▶ **Task**:
Identify every line in the records below that contains the string "width", matching case exactly, and copy each one.

▶ **Data for the task**:
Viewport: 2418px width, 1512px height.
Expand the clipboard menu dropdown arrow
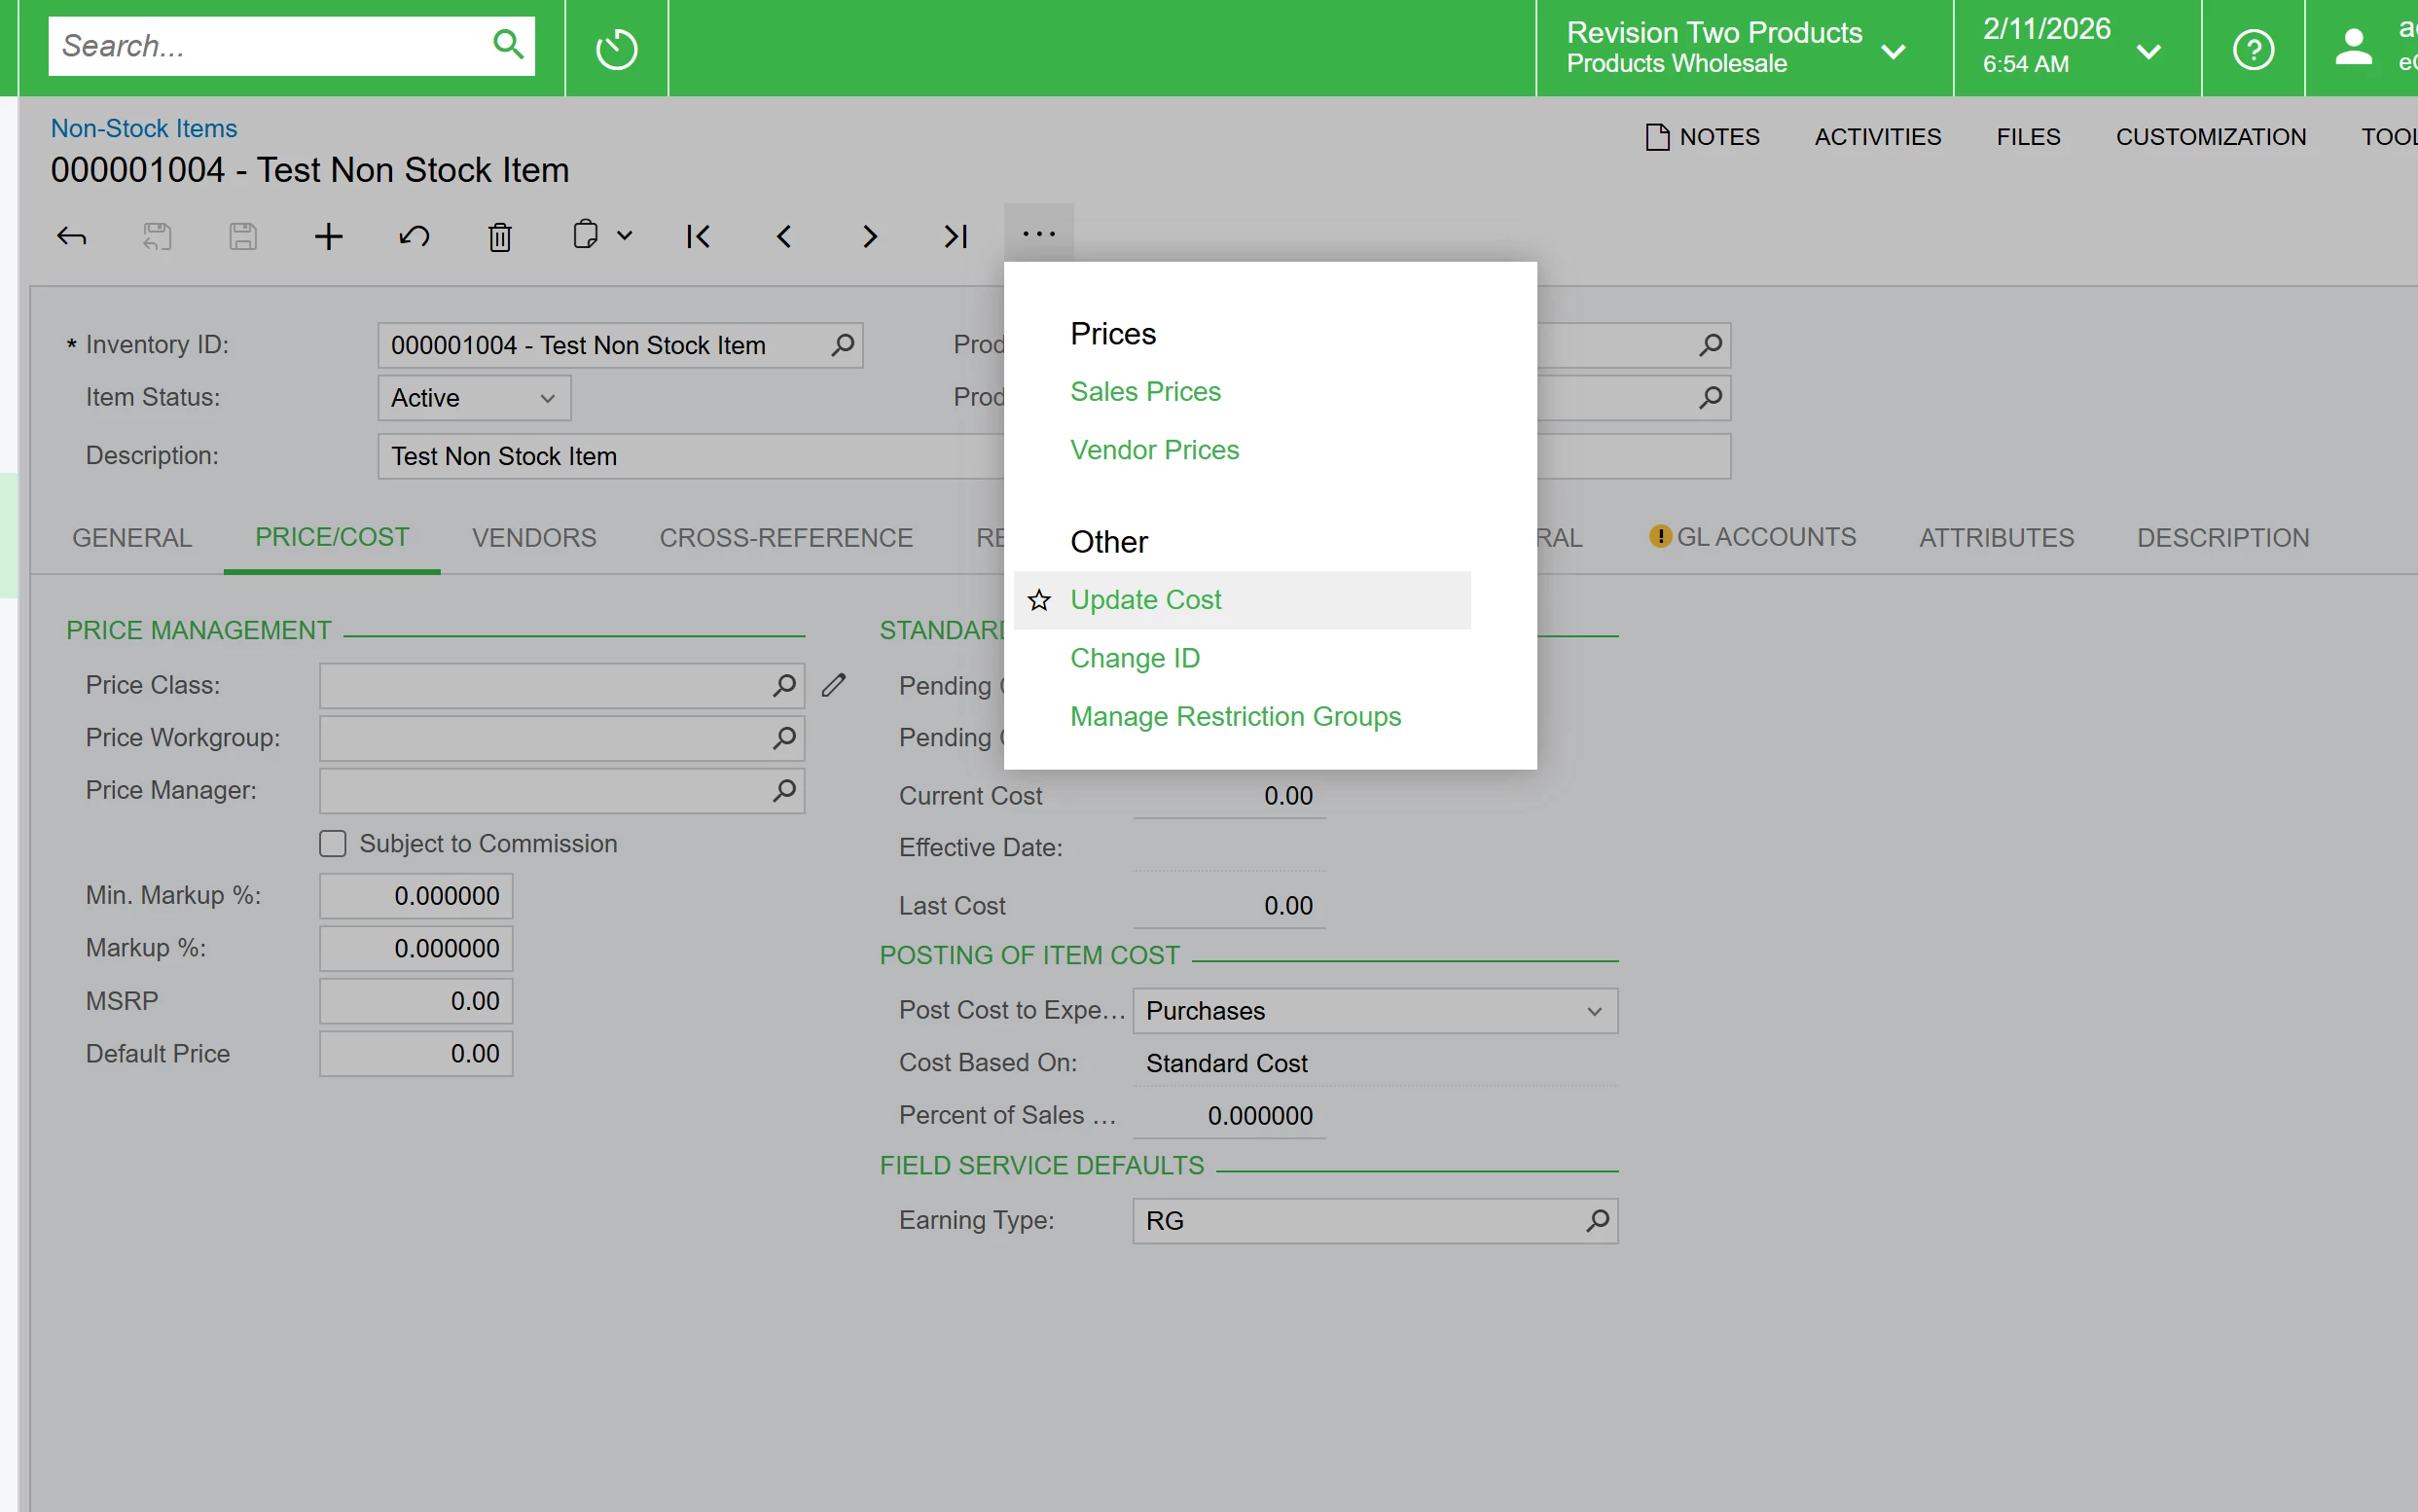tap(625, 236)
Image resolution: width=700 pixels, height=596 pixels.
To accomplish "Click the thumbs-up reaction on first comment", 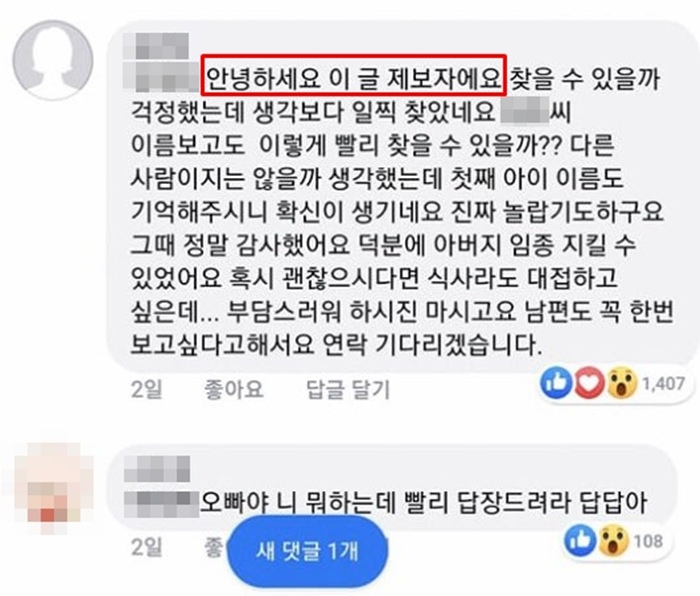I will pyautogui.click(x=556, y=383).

▶ **Written answer**:
Viewport: 2418px width, 1512px height.
Image resolution: width=700 pixels, height=596 pixels.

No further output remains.